### Set problem:
Please reproduce the following lines character for character.

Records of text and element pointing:
_ _ _

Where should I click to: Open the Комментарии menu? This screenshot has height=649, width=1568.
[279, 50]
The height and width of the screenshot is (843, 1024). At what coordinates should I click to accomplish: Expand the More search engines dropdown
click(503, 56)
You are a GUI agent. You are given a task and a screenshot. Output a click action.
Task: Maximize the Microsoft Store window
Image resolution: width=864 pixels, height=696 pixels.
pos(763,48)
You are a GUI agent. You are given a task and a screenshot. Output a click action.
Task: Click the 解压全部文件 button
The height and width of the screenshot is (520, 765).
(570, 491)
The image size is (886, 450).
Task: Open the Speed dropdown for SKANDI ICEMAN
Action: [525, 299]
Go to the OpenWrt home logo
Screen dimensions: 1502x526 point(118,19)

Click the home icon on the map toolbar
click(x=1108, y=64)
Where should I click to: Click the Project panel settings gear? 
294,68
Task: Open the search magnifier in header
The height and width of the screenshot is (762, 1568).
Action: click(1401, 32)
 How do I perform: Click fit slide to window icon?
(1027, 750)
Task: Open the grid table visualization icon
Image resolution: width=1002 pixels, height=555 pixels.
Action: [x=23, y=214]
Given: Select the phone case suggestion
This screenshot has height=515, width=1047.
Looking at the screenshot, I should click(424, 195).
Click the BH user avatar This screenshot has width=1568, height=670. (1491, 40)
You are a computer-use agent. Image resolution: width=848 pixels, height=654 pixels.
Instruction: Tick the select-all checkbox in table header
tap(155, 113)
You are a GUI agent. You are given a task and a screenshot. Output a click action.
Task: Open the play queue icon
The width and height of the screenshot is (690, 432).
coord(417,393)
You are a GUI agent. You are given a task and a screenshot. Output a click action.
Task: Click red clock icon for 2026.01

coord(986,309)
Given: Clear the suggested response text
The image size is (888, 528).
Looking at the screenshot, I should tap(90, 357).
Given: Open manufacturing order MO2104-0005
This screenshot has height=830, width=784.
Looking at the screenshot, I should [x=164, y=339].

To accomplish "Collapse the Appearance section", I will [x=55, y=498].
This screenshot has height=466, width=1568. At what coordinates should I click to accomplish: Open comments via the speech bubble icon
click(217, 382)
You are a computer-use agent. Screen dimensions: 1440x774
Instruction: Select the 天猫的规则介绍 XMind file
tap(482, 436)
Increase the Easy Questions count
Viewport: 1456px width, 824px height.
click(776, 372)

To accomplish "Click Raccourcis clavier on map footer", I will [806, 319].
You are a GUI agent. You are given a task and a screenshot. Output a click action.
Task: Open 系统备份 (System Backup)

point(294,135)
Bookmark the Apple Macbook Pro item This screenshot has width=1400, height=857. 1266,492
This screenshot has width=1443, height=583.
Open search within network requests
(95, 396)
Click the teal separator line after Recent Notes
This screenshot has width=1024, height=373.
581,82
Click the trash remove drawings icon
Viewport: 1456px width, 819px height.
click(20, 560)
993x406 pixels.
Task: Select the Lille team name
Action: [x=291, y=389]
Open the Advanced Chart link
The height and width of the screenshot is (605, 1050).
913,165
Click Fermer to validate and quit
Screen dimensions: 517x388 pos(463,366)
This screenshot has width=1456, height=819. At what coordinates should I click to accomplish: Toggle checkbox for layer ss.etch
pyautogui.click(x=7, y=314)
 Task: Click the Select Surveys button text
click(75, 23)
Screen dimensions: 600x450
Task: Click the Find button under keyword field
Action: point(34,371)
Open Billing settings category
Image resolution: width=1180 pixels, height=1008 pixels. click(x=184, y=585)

_ _ _

### Reply:
Where should I click to: Open the Комментарии menu? This screenshot has height=649, width=1568.
[279, 50]
The height and width of the screenshot is (843, 1024). At what coordinates should I click to accomplish: Expand the More search engines dropdown
click(503, 56)
You are a GUI agent. You are given a task and a screenshot. Output a click action.
Task: Maximize the Microsoft Store window
Image resolution: width=864 pixels, height=696 pixels.
pos(763,48)
You are a GUI agent. You are given a task and a screenshot. Output a click action.
Task: Click the 解压全部文件 button
The height and width of the screenshot is (520, 765).
(570, 491)
The image size is (886, 450).
Task: Open the Speed dropdown for SKANDI ICEMAN
Action: [525, 299]
Go to the OpenWrt home logo
Screen dimensions: 1502x526 point(118,19)

Click the home icon on the map toolbar
click(x=1108, y=64)
Where should I click to: Click the Project panel settings gear? 
294,68
Task: Open the search magnifier in header
The height and width of the screenshot is (762, 1568).
Action: click(1401, 32)
 How do I perform: Click fit slide to window icon?
(1027, 750)
Task: Open the grid table visualization icon
Image resolution: width=1002 pixels, height=555 pixels.
Action: [x=23, y=214]
Given: Select the phone case suggestion
This screenshot has height=515, width=1047.
Looking at the screenshot, I should click(424, 195).
Click the BH user avatar This screenshot has width=1568, height=670. (1491, 40)
You are a computer-use agent. Image resolution: width=848 pixels, height=654 pixels.
Instruction: Tick the select-all checkbox in table header
tap(155, 113)
You are a GUI agent. You are given a task and a screenshot. Output a click action.
Task: Open the play queue icon
The width and height of the screenshot is (690, 432).
coord(417,393)
You are a GUI agent. You are given a task and a screenshot. Output a click action.
Task: Click red clock icon for 2026.01

coord(986,309)
Given: Clear the suggested response text
The image size is (888, 528).
Looking at the screenshot, I should tap(90, 357).
Given: Open manufacturing order MO2104-0005
This screenshot has height=830, width=784.
Looking at the screenshot, I should [x=164, y=339].

To accomplish "Collapse the Appearance section", I will [x=55, y=498].
This screenshot has height=466, width=1568. At what coordinates should I click to accomplish: Open comments via the speech bubble icon
click(217, 382)
You are a computer-use agent. Screen dimensions: 1440x774
Instruction: Select the 天猫的规则介绍 XMind file
tap(482, 436)
Increase the Easy Questions count
Viewport: 1456px width, 824px height.
click(776, 372)

To accomplish "Click Raccourcis clavier on map footer", I will [806, 319].
You are a GUI agent. You are given a task and a screenshot. Output a click action.
Task: Open 系统备份 (System Backup)

point(294,135)
Bookmark the Apple Macbook Pro item This screenshot has width=1400, height=857. 1266,492
This screenshot has width=1443, height=583.
Open search within network requests
(95, 396)
Click the teal separator line after Recent Notes
This screenshot has width=1024, height=373.
581,82
Click the trash remove drawings icon
Viewport: 1456px width, 819px height.
click(20, 560)
993x406 pixels.
Task: Select the Lille team name
Action: [x=291, y=389]
Open the Advanced Chart link
The height and width of the screenshot is (605, 1050).
913,165
Click Fermer to validate and quit
Screen dimensions: 517x388 pos(463,366)
This screenshot has width=1456, height=819. At what coordinates should I click to accomplish: Toggle checkbox for layer ss.etch
pyautogui.click(x=7, y=314)
 Task: Click the Select Surveys button text
click(75, 23)
Screen dimensions: 600x450
Task: Click the Find button under keyword field
Action: point(34,371)
Open Billing settings category
Image resolution: width=1180 pixels, height=1008 pixels. click(x=184, y=585)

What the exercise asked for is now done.